The task ▸ Report each line from the data below that holds the word "Sort".

The records ▸
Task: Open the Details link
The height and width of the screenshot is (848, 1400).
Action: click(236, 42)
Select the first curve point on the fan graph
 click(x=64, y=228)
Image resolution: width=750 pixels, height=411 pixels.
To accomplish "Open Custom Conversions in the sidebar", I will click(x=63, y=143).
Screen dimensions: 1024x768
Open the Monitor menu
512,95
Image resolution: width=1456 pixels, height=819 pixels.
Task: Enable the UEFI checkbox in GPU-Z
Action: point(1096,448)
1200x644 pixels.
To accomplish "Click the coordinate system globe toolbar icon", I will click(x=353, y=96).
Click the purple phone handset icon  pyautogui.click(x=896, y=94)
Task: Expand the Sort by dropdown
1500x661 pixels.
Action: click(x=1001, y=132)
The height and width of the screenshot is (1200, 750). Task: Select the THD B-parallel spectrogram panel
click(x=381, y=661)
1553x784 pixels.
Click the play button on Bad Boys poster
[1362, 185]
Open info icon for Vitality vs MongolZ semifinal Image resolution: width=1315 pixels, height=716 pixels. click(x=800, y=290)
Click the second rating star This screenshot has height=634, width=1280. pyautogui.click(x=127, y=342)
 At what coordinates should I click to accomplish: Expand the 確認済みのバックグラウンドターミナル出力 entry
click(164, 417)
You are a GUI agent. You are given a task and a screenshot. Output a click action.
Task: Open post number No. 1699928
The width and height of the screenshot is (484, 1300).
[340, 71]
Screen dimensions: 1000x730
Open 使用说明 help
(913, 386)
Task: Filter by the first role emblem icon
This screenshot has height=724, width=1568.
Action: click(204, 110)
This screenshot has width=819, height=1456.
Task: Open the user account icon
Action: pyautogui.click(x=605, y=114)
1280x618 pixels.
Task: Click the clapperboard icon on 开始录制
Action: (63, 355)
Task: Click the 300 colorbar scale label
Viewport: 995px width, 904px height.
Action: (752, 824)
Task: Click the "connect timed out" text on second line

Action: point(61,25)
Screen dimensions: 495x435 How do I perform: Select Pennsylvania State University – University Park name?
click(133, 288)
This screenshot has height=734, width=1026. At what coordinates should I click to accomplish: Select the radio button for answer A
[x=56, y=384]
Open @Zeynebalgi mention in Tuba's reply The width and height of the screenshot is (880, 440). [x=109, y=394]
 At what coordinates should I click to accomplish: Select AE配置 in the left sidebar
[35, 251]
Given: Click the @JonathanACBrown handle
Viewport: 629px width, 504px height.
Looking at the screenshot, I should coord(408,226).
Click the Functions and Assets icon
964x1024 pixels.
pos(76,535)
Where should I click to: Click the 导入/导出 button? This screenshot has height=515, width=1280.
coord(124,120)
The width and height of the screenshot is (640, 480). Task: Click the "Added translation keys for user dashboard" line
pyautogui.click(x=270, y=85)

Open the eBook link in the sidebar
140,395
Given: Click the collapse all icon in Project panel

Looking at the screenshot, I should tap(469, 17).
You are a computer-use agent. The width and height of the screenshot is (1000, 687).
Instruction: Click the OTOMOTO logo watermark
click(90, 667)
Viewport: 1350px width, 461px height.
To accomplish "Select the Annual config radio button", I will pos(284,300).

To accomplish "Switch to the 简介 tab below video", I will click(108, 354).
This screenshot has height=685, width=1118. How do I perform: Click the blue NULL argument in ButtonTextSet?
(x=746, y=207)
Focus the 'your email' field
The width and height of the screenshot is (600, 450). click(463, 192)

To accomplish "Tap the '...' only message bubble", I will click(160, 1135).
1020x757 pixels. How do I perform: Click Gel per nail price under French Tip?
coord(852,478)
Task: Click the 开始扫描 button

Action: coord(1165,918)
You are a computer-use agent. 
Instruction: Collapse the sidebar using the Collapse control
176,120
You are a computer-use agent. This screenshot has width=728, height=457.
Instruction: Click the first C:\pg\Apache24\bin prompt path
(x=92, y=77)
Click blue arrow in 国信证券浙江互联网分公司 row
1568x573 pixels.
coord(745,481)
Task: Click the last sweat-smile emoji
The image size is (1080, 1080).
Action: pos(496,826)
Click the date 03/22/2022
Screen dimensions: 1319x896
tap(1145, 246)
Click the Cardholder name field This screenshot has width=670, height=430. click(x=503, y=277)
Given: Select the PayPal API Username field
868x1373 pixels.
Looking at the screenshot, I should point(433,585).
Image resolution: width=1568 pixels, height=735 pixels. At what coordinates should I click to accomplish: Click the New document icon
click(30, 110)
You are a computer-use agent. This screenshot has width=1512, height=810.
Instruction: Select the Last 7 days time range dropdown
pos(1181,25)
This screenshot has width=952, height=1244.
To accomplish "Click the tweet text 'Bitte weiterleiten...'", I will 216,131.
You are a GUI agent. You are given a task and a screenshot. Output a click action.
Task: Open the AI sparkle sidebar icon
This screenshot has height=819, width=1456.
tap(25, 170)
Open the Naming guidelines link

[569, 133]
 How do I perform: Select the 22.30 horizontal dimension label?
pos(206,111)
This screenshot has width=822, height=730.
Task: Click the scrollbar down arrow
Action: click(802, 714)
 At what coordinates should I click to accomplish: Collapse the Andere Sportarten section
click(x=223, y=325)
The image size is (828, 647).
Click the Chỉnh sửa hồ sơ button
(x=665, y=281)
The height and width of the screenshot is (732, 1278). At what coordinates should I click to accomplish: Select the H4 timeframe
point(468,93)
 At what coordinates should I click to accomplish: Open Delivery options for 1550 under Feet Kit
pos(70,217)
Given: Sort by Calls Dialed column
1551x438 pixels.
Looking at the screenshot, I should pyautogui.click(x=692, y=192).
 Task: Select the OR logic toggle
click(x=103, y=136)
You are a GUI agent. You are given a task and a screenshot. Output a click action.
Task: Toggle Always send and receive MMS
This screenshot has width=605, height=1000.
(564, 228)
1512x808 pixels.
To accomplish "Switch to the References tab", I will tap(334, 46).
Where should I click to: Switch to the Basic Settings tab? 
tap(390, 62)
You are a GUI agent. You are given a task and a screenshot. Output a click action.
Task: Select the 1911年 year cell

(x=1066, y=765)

Result ▸
Task: Expand the Sort by dropdown
Given: Sort by Calls Dialed column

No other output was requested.